Le donne in questo film sono feroci, caparbie ed egoiste. C'è chi commette un omicidio per liberarsi da un matrimonio obbligato, chi sacrifica la propria esistenza per amore del proprio figlio, chi inganna la sorella con una bugia dai risvolti estremi. Invece gli uomini spesso sono deboli e inadeguati (il re, uno straordinario Toby Jones, che è più amorevole con la pulce che non con la figlia ancora da maritare), vittime sacrificali per uno scopo più grande (il marito della regina interpretata da una Salma Hayek per una volta espressiva, quasi magnetica, che per ottenere il cuore del drago marino al fine di far sì che lei rimanga incinta, muore non ricevendo il benché minimo segno d'approvazione da sua moglie), o uomini completamente preda delle passioni (il re lussurioso che ha il volto di Vincent Cassell) o ingenui come il ragazzo futuro sovrano che, avendo un amico gemello, vorrebbe governare a turno. 
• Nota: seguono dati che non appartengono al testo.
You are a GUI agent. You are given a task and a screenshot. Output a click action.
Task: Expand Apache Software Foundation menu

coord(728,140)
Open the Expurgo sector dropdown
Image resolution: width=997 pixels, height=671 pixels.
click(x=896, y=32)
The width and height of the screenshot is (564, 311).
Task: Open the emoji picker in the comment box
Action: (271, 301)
L'onestà è una delle prime frecce nella faretra del critico: Il Racconto dei Racconti, per quanto la messa in scena sia sontuosa, gli interpreti straordinari, la colonna sonora adeguata di Alexandre Desplat, non è esente da piccoli difetti trai i quali una situazione poco chiara che lascia in sospeso una delle tre storie di cui è composto il film - legate tra loro soltanto con un gioco di rimandi cromatici se no completamente a sé stanti - mentre il finale che può lasciare interdetti, dopo un'attenta riflessione, sprigiona la sua morale che si riallaccia alla frase del negromante "L'equilibrio del mondo deve essere mantenuto"; infatti il funambolo che cammina sulla fune infuocata sembra porre fine alla storia di una delle due vecchie che in quel momento non si trova nel posto assegnatele.

Nonostante la mancanza di un'ultima parola della formula magica che rendesse possibile un'amalgama tra le tre storie che s'incrociano solo nel finale, Il Racconto dei Racconti di Matteo Garrone è un'opera d'arte potente e tremenda, un'effettiva dichiarazione d'amore verso l'arte e il cinema, e, alcune scene, momenti toccanti, scorci mozzafiato, lasciano, come foglie sparse dalla Sibilla, il nostro cuore martoriato da una glaciale consapevolezza: siamo sempre noi i mostri delle fiabe.